Em causa está o montante de cerca de 286 milhões de euros que seria recebido pelos lesados do papel comercial, caso a totalidade dos cerca de 4.500 aderissem à solução hoje apresentada oficialmente.
Este valor significa para os clientes uma perda total de 199 milhões de euros, mas significa também que recebem este dinheiro num prazo de dois anos (30% até junho de 2016 e o restante até aos primeiros meses de 2019) e que não têm de esperar por decisões de tribunais que podem demorar anos.
Questionado sobre a viabilidade do Montepio, o advogado Miguel Henrique disse que não há qualquer motivo para ter essa dúvida e que é um banco tão viável como os outros que operam em Portugal.
A apresentação pública do mecanismo para compensar os lesados do papel comercial decorreu hoje, sem que fossem avançados pormenores técnicos da solução que será colocada à avaliação de cada cliente, nem como será feita a criação de um fundo de indemnizações a partir do qual sairá o dinheiro para compensar.
Também não houve direito a perguntas dos jornalistas.

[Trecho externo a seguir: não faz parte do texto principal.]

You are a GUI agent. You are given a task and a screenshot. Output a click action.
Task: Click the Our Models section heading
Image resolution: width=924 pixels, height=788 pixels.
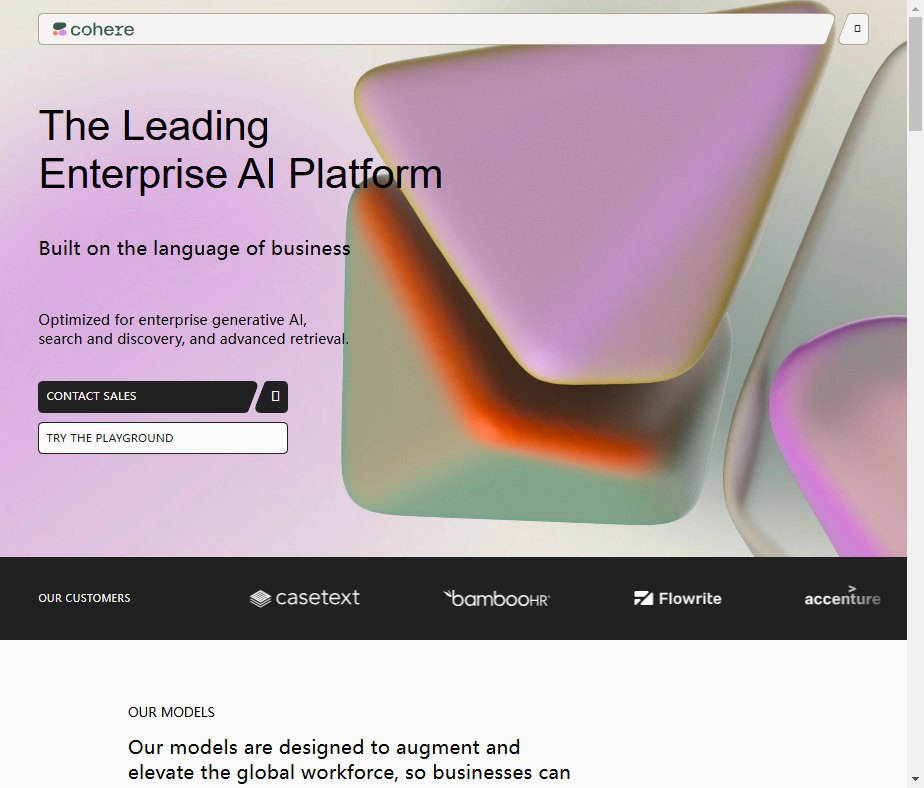pos(171,712)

Das informações recolhidas pela Lusa junto de fontes envolvidas nas negociações, os clientes lesados que aceitarem a solução têm garantido que receberão 75% do valor investido, num máximo de 250 mil euros, nas aplicações até 500 mil euros, e 50% para as aplicações acima dos 500 mil, valor que será pago até 2019.
O valor será reembolsado por aplicação e não por cliente. Neste processo, estão contabilizadas 2.000 aplicações detidas por 4.000 clientes (ou seja, em média, cada aplicação tem dois titulares).
Por exemplo, para uma aplicação de 400 mil euros serão pagos 250 mil euros, porque é o valor máximo possível para esse montante, ainda que seja abaixo dos 75%. Já para uma aplicação de 600 mil, serão pagos 300 mil euros.
Ou seja, de forma garantida, os clientes assumem sempre perdas, mas recebem desde já dinheiro por que teriam de esperar anos, provavelmente, para recuperar em processos em tribunal e de forma incerta.
A primeira ‘tranche’ deverá ser paga logo no momento do contrato de adesão, que cada cliente terá de assinar, e que será equivalente a cerca 30% do valor a que cada lesado tem direito, tendo sido esta percentagem calculada com base no que a consultora Deloitte considerou que era o valor que os credores comuns receberiam se o BES tivesse sido liquidado em 03 de agosto de 2014, em vez de ter seguido o caminho da resolução, como aconteceu.
O valor será pago por um veículo que ainda será criado - um fundo de indemnizações -, mas uma vez que este nascerá sem dinheiro, a intenção é que seja conseguido o valor necessário através de um financiamento junto da banca, com garantia do Estado e contragarantia do Fundo de Resolução bancário, pelo que se colocam dúvidas sobre o impacto que esta solução terá no défice orçamental do próximo ano.
O empréstimo que será pedido aos bancos depende da adesão dos clientes lesados a esta solução, estando já estimado que se todos aderirem serão necessários 286 milhões de euros.
O banco Montepio também poderá estar interessado em conceder este empréstimo, que terá garantia estatal.
Quanto aos clientes que quiserem aderir a este mecanismo, têm de cumprir uma série de obrigações.
Em primeiro lugar, têm de ceder os direitos judiciais dos processos já colocados em tribunal, contra entidades e administradores ligados ao GES, ao veículo que será criado. Esse veículo assumirá, depois, a litigância desses processos na Justiça e receberá eventuais compensações decididas pelos tribunais.
O objetivo é que esse fundo consiga recuperar em tribunal nos próximos anos pelo menos o valor pago aos clientes lesados.
Os clientes terão ainda de comprometer-se a renunciar a reclamações e processos judiciais contra uma série de entidades, que, para já, são Banco de Portugal, a Comissão do Mercado de Valores Mobiliários (CMVM), o Fundo de Resolução bancário, o Estado, o Novo Banco e o seu futuro comprador. Mas a lista ainda está em processo de revisão.
Este mecanismo de compensação foi discutido desde março entre o grupo de trabalho constituído pela Associação de Indignados e Enganados do Papel Comercial, Banco de Portugal, CMVM e 'banco mau' BES, com mediação do Governo, através do advogado Diogo Lacerda Machado.